Source material »
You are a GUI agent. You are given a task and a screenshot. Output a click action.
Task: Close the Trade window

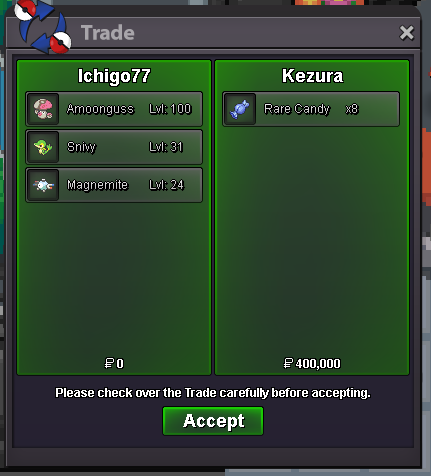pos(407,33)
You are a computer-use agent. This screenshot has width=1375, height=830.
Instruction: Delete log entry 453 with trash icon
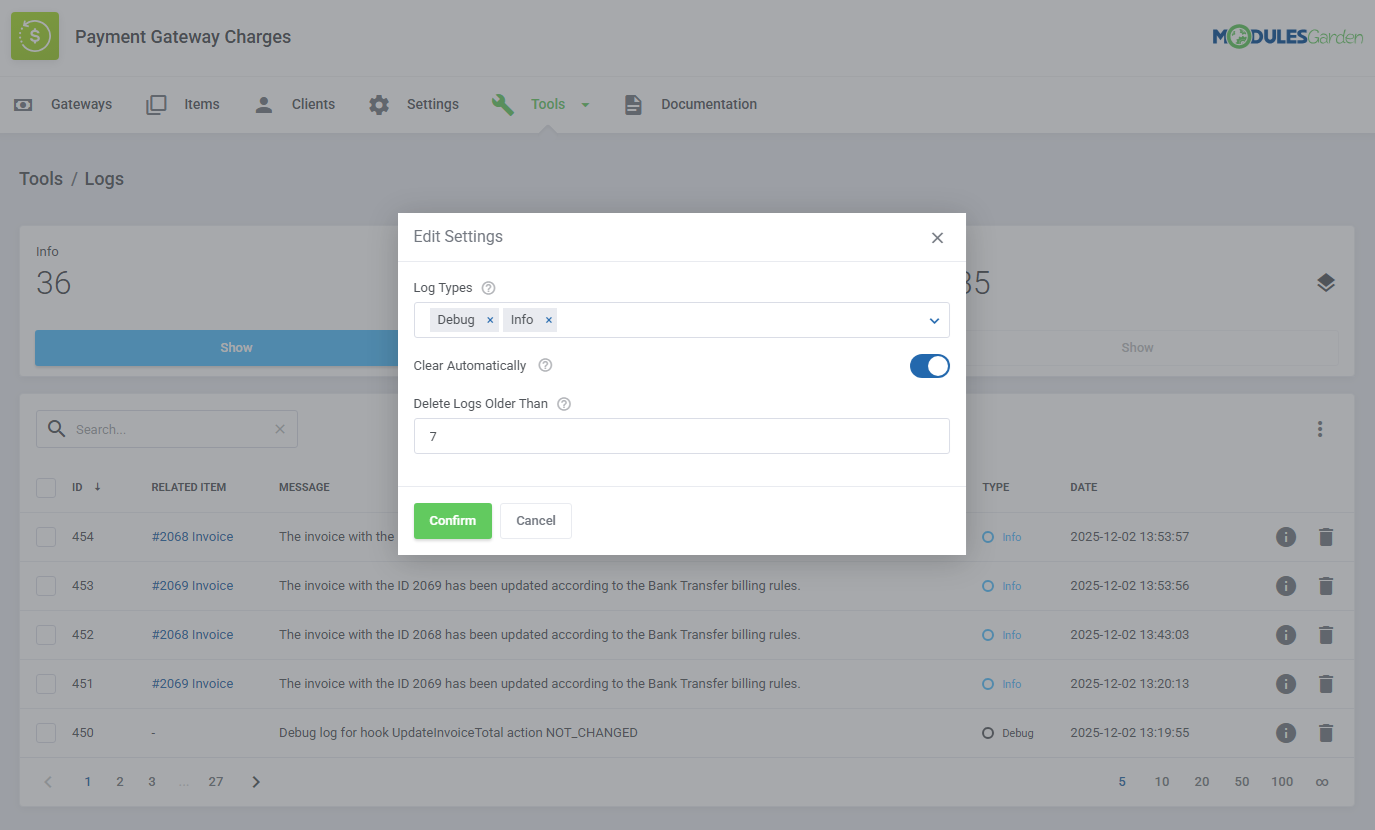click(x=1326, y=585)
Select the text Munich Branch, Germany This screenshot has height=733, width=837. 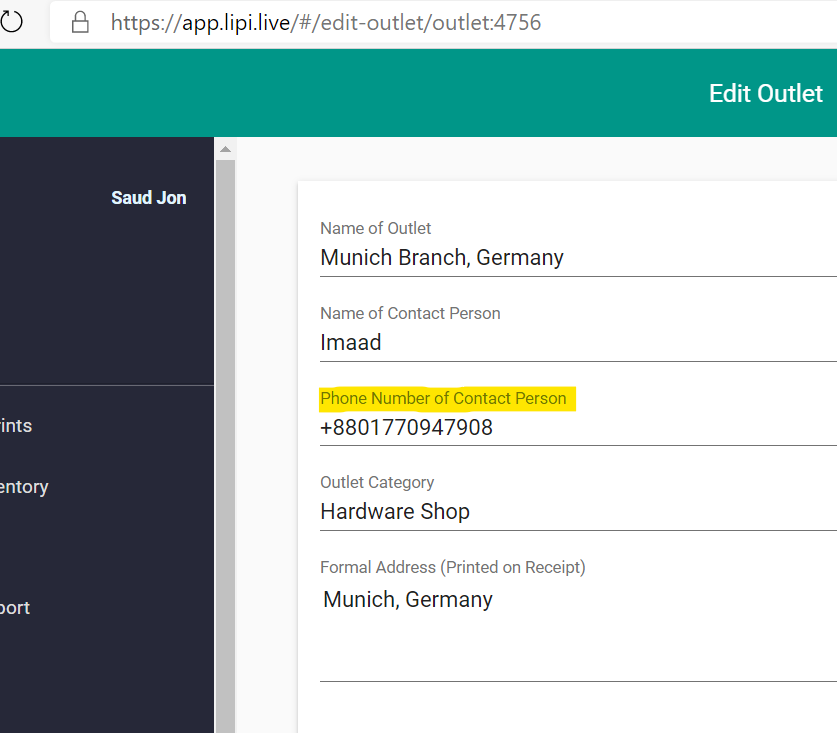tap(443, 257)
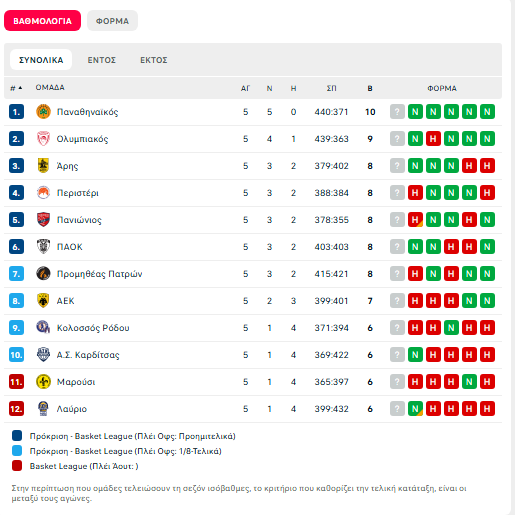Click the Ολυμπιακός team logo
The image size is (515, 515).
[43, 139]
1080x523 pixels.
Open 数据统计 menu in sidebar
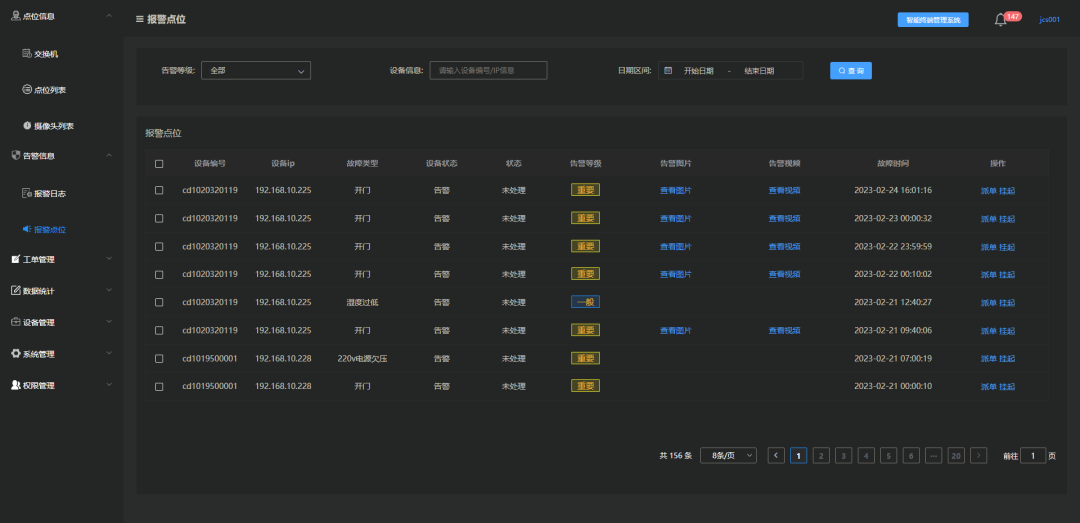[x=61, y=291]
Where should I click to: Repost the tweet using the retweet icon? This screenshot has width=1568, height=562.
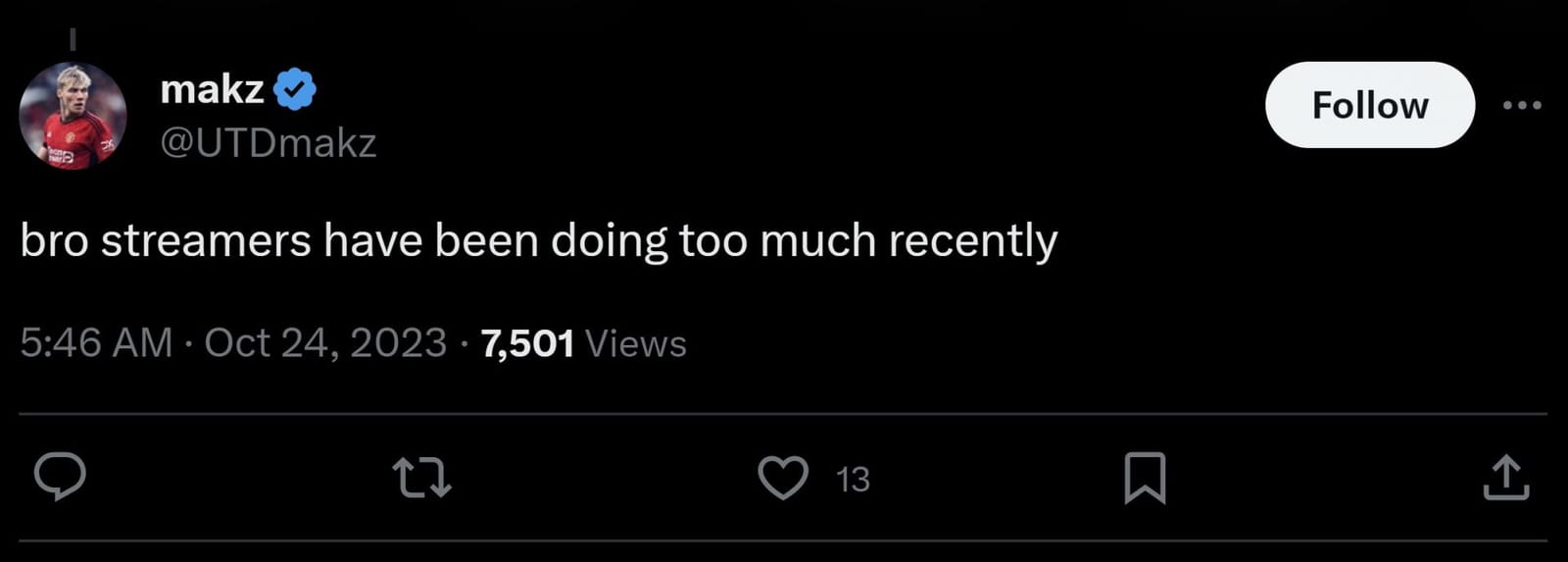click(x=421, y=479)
--
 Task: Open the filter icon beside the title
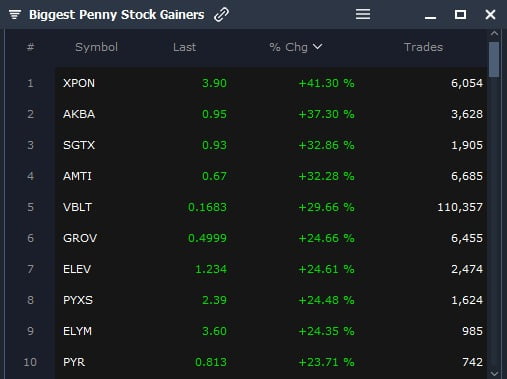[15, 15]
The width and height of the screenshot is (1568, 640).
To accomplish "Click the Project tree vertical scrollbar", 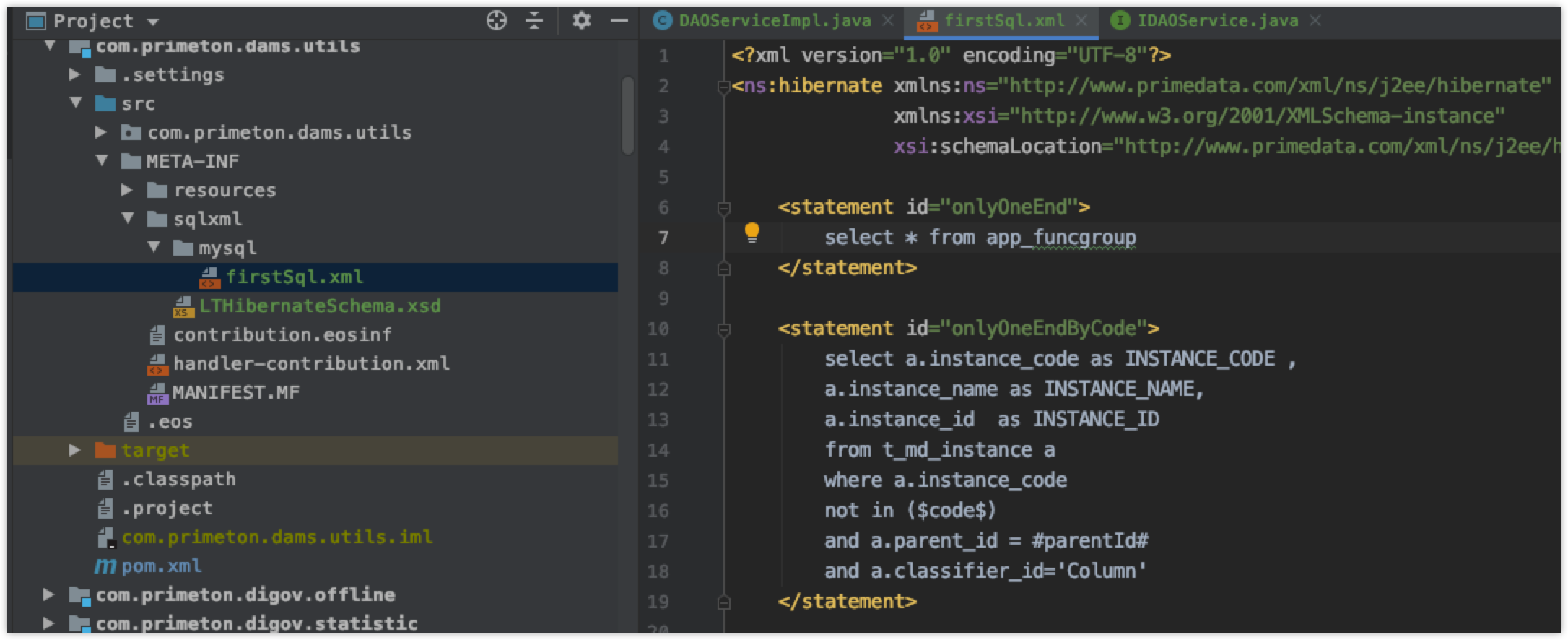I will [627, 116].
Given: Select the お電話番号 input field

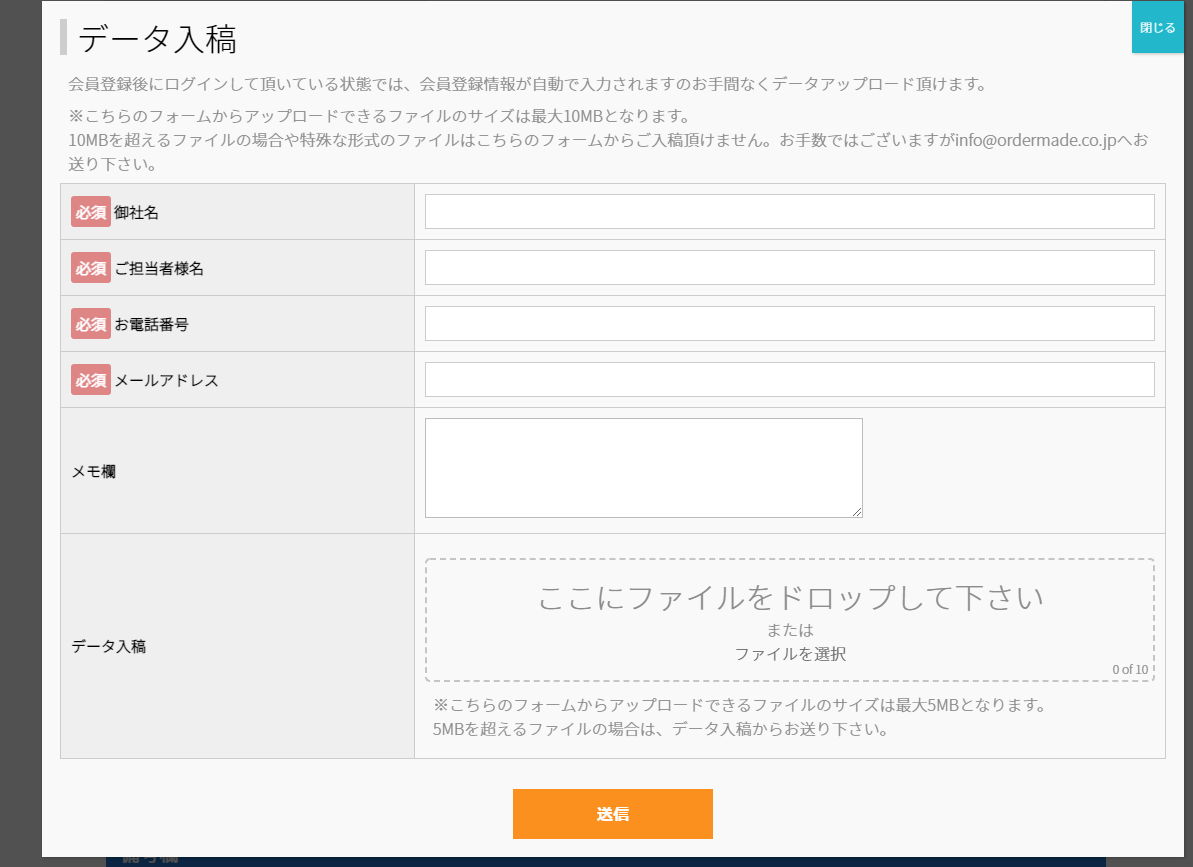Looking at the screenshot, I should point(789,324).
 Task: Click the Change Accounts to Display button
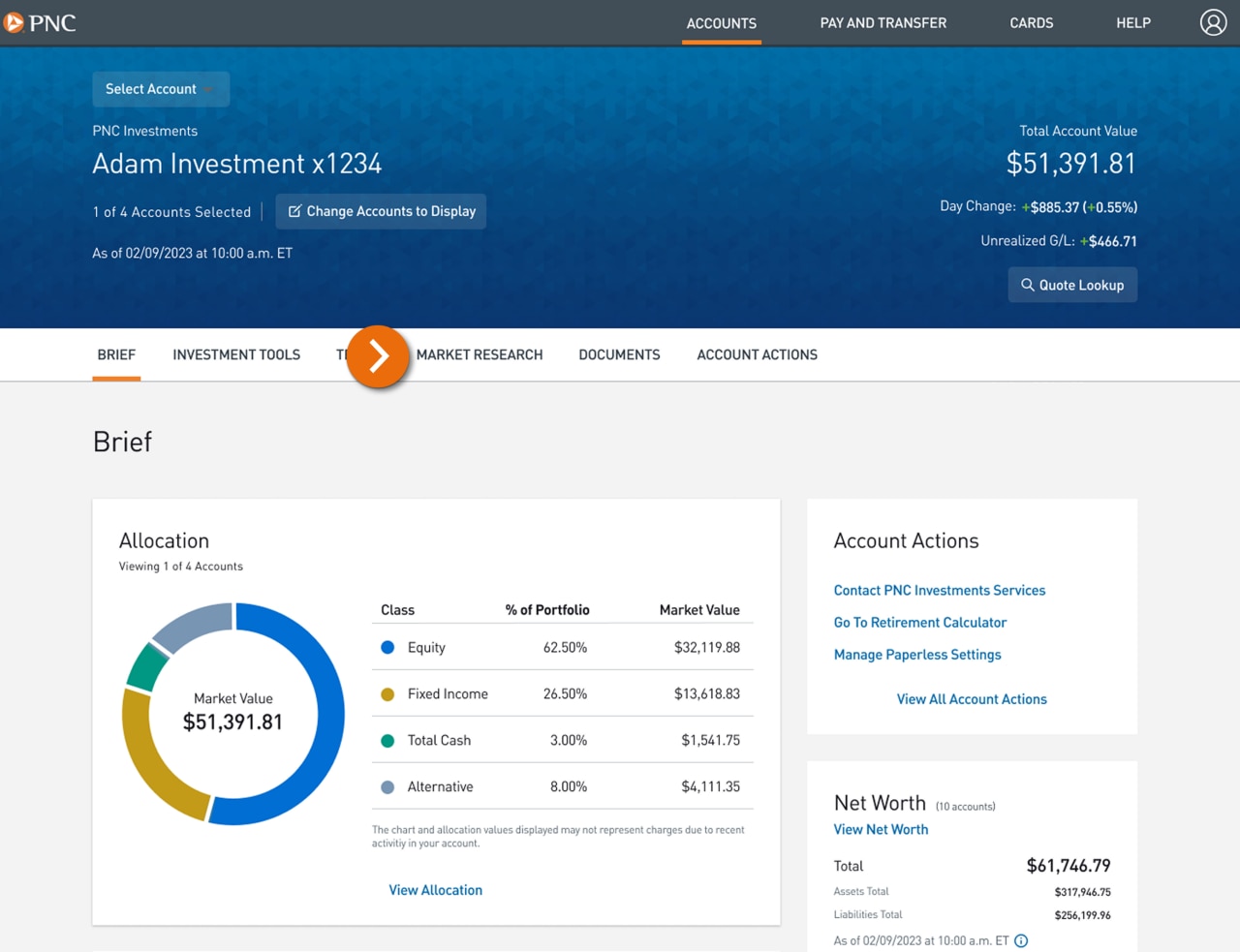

What you should do » Count the lines of the material that contain the word "agent" and state the resulting number without further remark.

Completed exercise » 2